No último episódio episódio do podcast Office Hours: Business Edition. o CEO da Ford, Jim Farley afirmou que sua empresa “não pode se dar ao luxo” de abandonar os veículos elétricos, mesmo com a desaceleração do mercado americano. E fez algumas declarações surpreendentes, tecendo elogios aos chineses e à Tesla, e explicando qual é a estratégia da empresa para eletrificação após o fim dos subsídios nos EUA.

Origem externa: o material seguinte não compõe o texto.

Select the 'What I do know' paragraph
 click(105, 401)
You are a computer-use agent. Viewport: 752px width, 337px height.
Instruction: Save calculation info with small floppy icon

A primeira vista, isso parece ir na direção oposta às últimas declarações do CEO. Quando os subsídios foram encerrados, há pouco mais de um mês, Farley falou que o fim dos subsídios daria trabalho para a Ford, mas faria bem ao país, e previu uma queda de 50% no mercado, já anunciando a transferência de recursos físicos e humanos para combustão interna. Logo depois, a Ford paralisou a produção da F-150 Lightning, a caminhonete elétrica mais vendida dos EUA, por tempo indeterminado.
Mas as declarações são coerentes com uma mudança radical de estratégia da empresa em relação a EVs que já vinha se delineando por outras notícias.
A revelação de Farley
No podcast, Farley foi muito além de só dizer que a Ford não vai abandonar elétricos: confessou que se sentiu “muito humilhado” após desmontar e analisar carros elétricos da Tesla e, principalmente, de concorrentes chinesas.
O CEO, que já havia dito que as montadoras chinesas representam uma “ameaça existencial” para as marcas ocidentais, detalhou sua experiência. Ele revelou que a Ford importou um Xiaomi SU7 de Xangai para Chicago no ano passado e, após dirigi-lo por alguns meses, ele “não queria devolver”.
“Os EVs estão explodindo na China”, disse Farley. A Ford agora entende que, para sobreviver como uma empresa global, não pode simplesmente ignorar o segmento de elétricos. “Não podemos abandonar os EVs, não apenas pelos EUA. Mas, se quisermos ser uma empresa global, não vou dar isso de mão beijada aos chineses.”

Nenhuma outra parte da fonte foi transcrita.